Para não esquecer...

hoje é sábado 53. PRAÇA JOÃO DO RIO

Lisboa é esta Praça com árvores e com pássaros
melros piscos toutinegras rouxinóis
e barcos inconcretos nos telhados onde
o azul do céu é já um mar de avesso
um reflexo do Tejo ou talvez um
pressentimento de ocidente ocaso Cabo Raso
um navegar só verbo em navio nenhum.
Lisboa é esta janela de onde vejo
tudo o que se não vê que é o que há mais
em Lisboa onde se vê mesmo sem ver o Tejo
e onde cada varanda é sempre um cais.
Lisboa é esta praça e esta janela
minha nau capitânia sobre o insondável
dentro de casa eu vou de caravela
Bartolomeu Dias neste mar inavegável
não há Índia perdida que não possa ser achada
Lisboa é esta praça e essa viagem
esta partida mesma se parada
este embarcar no azul até chegar àquela margem
em cuja linha só o abstracto pensamento passa
a margem única e absoluta não mais que pura imagem
sem precisar sequer sair da Praça
João do Rio número onze quarto direito
onde eu Ulisses vou à proa
além de qualquer cabo e qualquer estreito
em Lisboa por dentro de Lisboa.
[Manuel Alegre]

[Este poema está esculpido na praça João do Rio em Lisboa (quando se sai do Areeiro para a Alameda, direito ao Martim Moniz, a cerca de duzentos, trezentos metros do Areeiro, à direita, onde mora o poeta no "número onze quarto direito"].
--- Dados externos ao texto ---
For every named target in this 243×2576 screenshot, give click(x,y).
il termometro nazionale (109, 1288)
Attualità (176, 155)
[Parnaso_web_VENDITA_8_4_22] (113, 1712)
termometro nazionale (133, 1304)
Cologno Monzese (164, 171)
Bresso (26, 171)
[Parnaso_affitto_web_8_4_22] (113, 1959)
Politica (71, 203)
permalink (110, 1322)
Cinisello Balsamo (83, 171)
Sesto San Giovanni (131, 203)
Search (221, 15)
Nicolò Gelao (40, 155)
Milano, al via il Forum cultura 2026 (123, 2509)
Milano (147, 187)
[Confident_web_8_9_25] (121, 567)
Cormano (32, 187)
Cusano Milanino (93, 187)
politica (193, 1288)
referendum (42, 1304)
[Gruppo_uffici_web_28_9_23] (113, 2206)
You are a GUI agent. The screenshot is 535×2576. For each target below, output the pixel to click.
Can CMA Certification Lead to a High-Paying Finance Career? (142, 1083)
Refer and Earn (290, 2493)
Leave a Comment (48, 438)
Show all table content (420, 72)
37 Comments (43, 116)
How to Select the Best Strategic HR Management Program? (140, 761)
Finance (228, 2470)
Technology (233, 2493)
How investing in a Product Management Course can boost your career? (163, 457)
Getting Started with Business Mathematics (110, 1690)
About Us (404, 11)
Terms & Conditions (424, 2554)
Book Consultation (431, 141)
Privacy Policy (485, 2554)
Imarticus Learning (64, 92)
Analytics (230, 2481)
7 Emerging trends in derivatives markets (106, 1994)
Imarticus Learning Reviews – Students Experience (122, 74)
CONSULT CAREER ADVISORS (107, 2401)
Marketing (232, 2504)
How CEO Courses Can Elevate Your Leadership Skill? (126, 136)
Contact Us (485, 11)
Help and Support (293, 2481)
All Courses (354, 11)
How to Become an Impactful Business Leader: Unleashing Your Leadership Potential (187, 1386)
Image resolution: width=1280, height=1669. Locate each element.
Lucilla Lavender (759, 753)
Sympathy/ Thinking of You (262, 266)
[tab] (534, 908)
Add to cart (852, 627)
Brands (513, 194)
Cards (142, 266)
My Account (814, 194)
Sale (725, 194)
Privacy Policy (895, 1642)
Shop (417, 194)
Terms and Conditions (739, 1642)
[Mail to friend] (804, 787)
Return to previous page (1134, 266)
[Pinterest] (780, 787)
escrito por Carlos M. E. Lopes

2 comentário(s). Ler/reagir:

Ponto e Vírgula disse...

Mas o que é que o Manel tem contra as vírgulas?

Modernices aristogáticas|||

alberto disse...

Morei algum tempo no nº 8 desta Praça, fui vizinho sem saber deste grande poeta que admiro (mesmo sem vírgulas.)